* Instructions for the task
Print exactly, and only, the lines from the one containing "Instruction: Show the 받은 회복량 tab" through the last line of the records below, both included; leave out the pictures.

Pixel coordinate grounding data
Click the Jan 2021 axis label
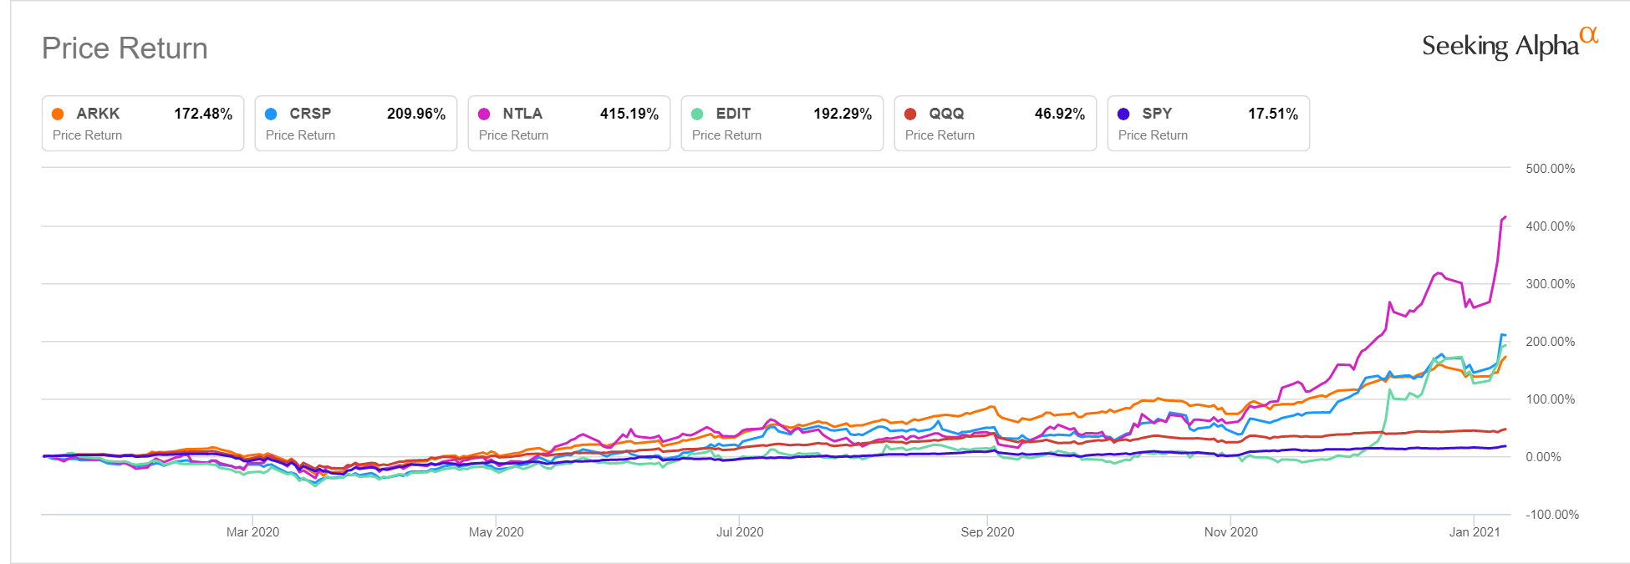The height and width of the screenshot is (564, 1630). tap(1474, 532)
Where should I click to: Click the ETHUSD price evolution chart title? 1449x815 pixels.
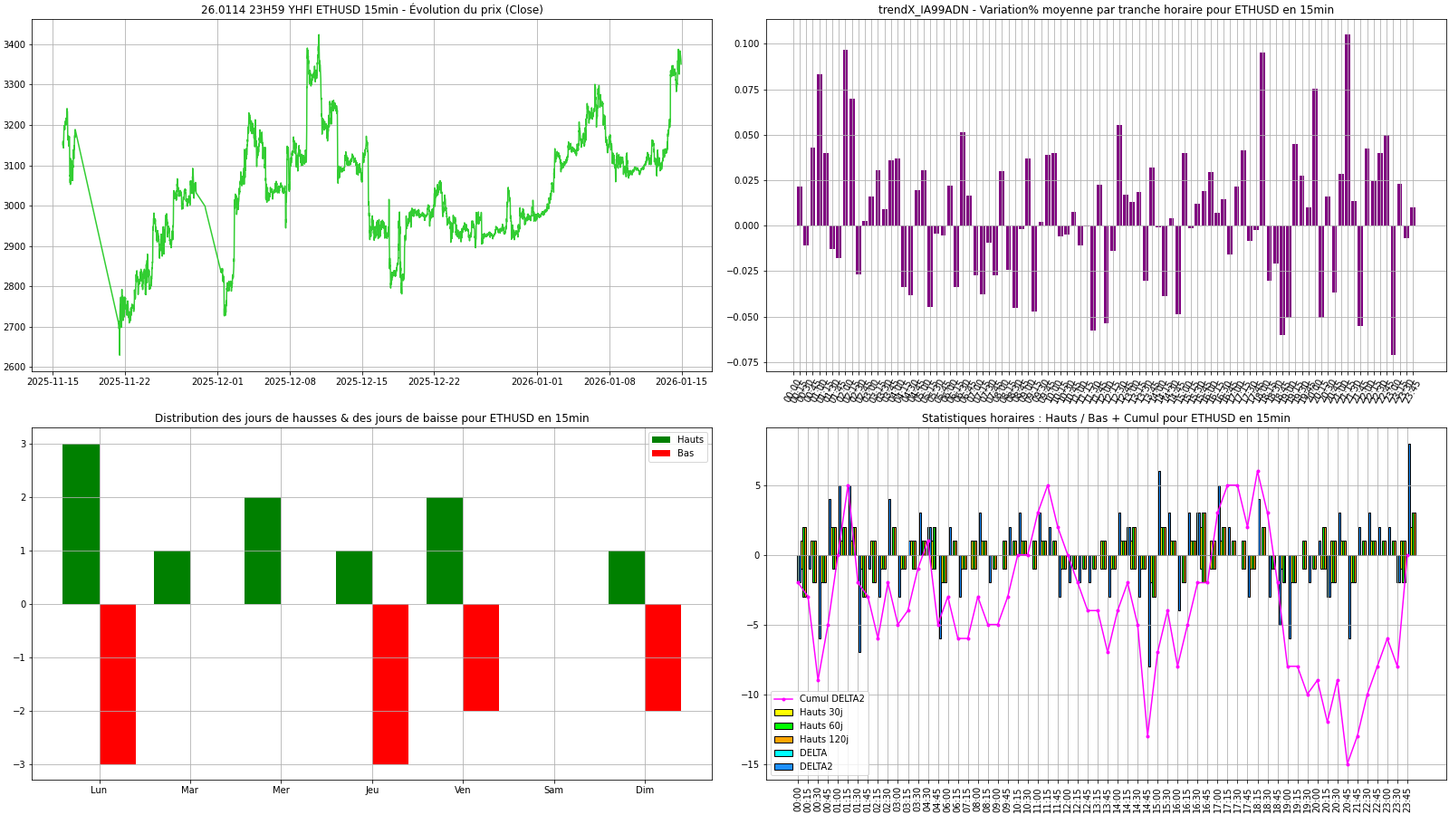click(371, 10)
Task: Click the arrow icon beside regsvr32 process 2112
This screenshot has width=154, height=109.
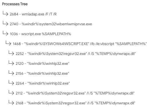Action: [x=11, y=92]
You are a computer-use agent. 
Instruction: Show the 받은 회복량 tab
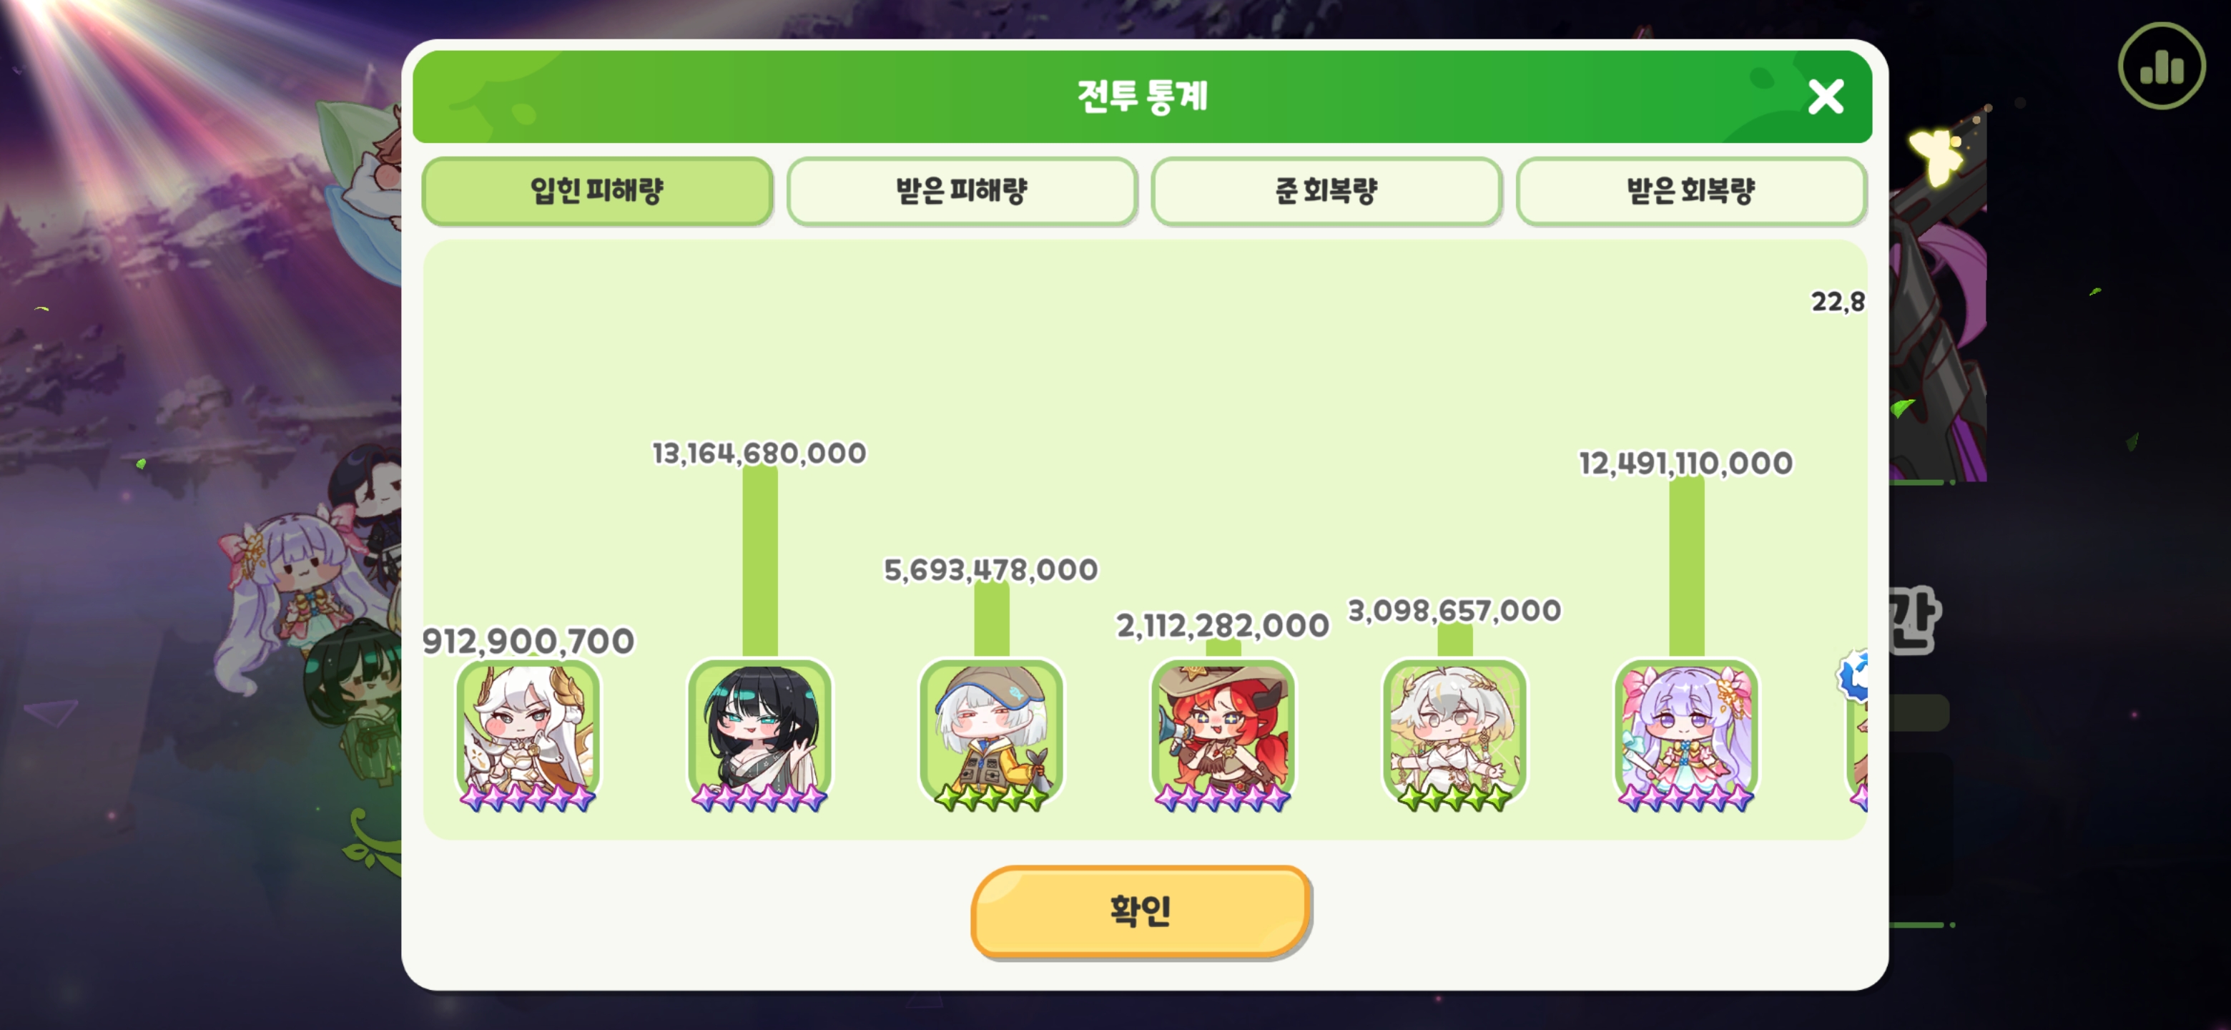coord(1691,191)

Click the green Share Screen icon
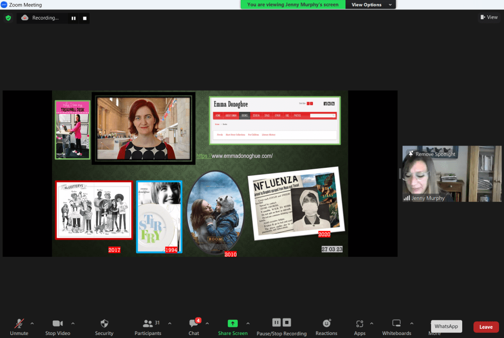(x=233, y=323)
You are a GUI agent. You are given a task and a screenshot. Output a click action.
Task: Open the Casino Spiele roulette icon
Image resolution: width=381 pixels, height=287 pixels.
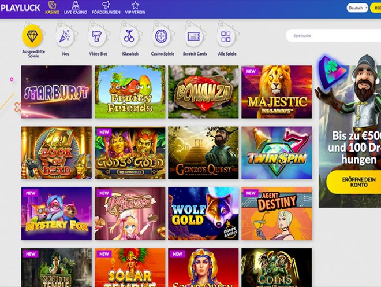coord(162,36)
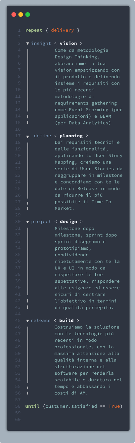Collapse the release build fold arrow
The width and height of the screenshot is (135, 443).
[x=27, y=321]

* Solution for this task
Instruction: Show the 받은 회복량 tab
coord(1691,191)

Click the green Share Screen icon
(x=233, y=323)
You are a GUI agent. You are given a task and a screenshot. Output a click action.
Task: Open the Casino Spiele roulette icon
Image resolution: width=381 pixels, height=287 pixels.
coord(162,36)
Collapse the release build fold arrow
The width and height of the screenshot is (135, 443).
[x=27, y=321]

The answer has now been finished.